*Texte choisi*:

┌────────

Hanane Harrath est journaliste pour la chaîne marocaine 2M. À la tête de deux émissions, elle a interrogé le président Français à l'occasion de sa visite officielle. Auparavant, journaliste en France, nous avons rencontré Hanane Harrath pour mieux connaitre son parcours. Elle nous confie également son sentiment sur ce que signifie être "femme" et "journaliste" au Maroc en 2024 :
Vous avez commencé votre vie professionnelle en France. Que vous procure le fait d'interroger le Président Emmanuel Macron lors de sa visite officielle à Rabat en octobre dernier ?
J’ai vécu ce moment avec beaucoup d’apaisement, car pour la petite fille qui avait grandi en France mais qui l’avait quittée parce que les opportunités professionnelles y étaient limitées, pouvoir, depuis son pays d’origine, interviewer le président de la république était symboliquement très fort. Et le faire dans un moment historique de réconciliation entre les deux pays a ajouté de la joie à ce moment si particulier, sur le plan professionnel comme personnel.
Que répondez-vous à ceux et celles qui invoquent le terme de "revanche" ?

└────────

*Les données*:
┌────────

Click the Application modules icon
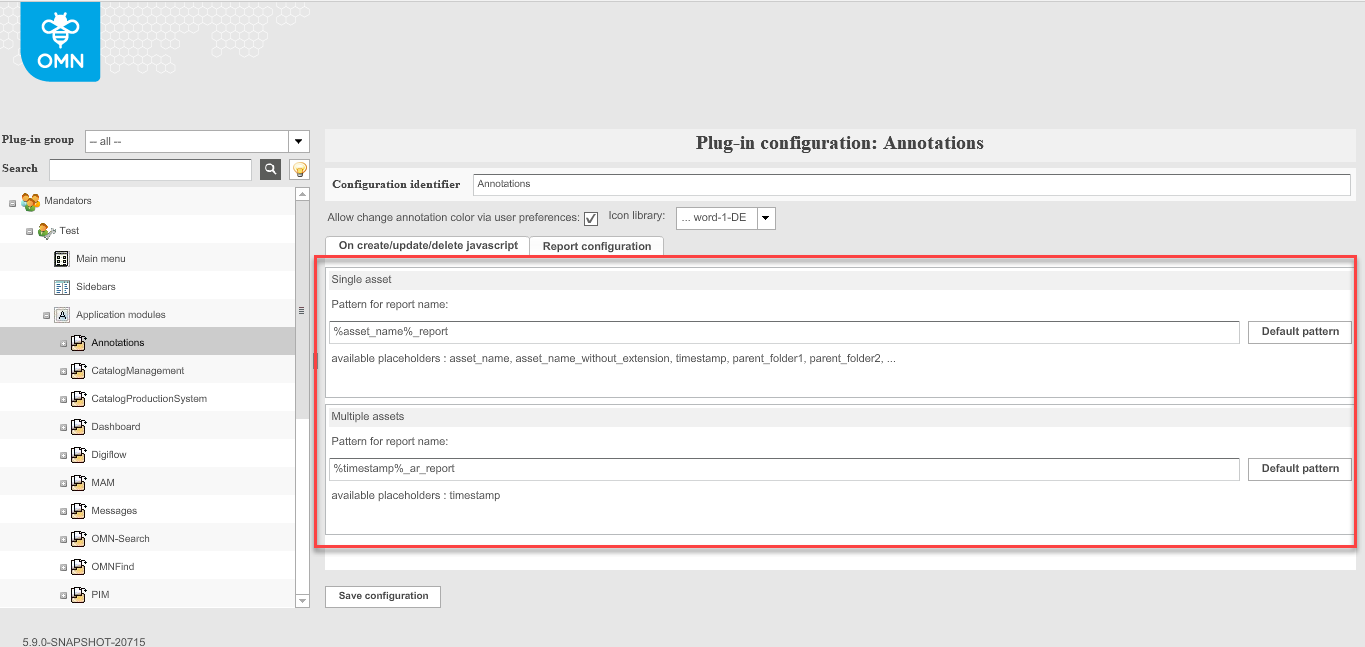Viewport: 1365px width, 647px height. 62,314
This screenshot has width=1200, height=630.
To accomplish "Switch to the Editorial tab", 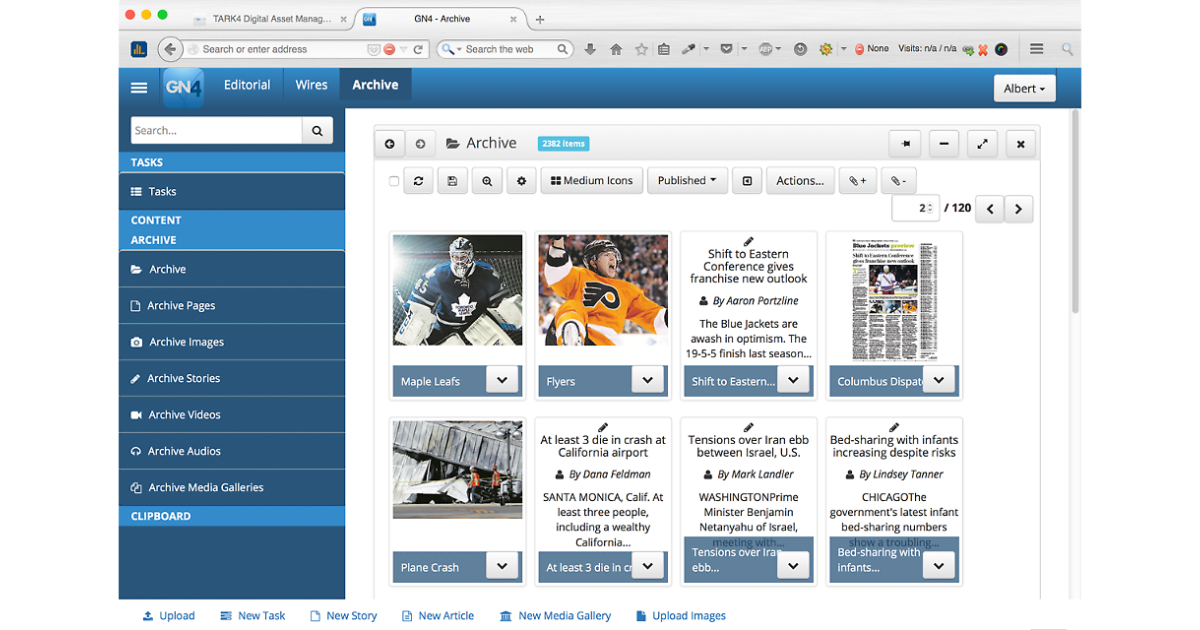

└────────

*Consigne*: Relevez tous les noms de pays et de villes qui figurent dans le texte sur Hanane Harrath, dans leur ordre d'apparition.

*Corrigé*: France, Maroc, Rabat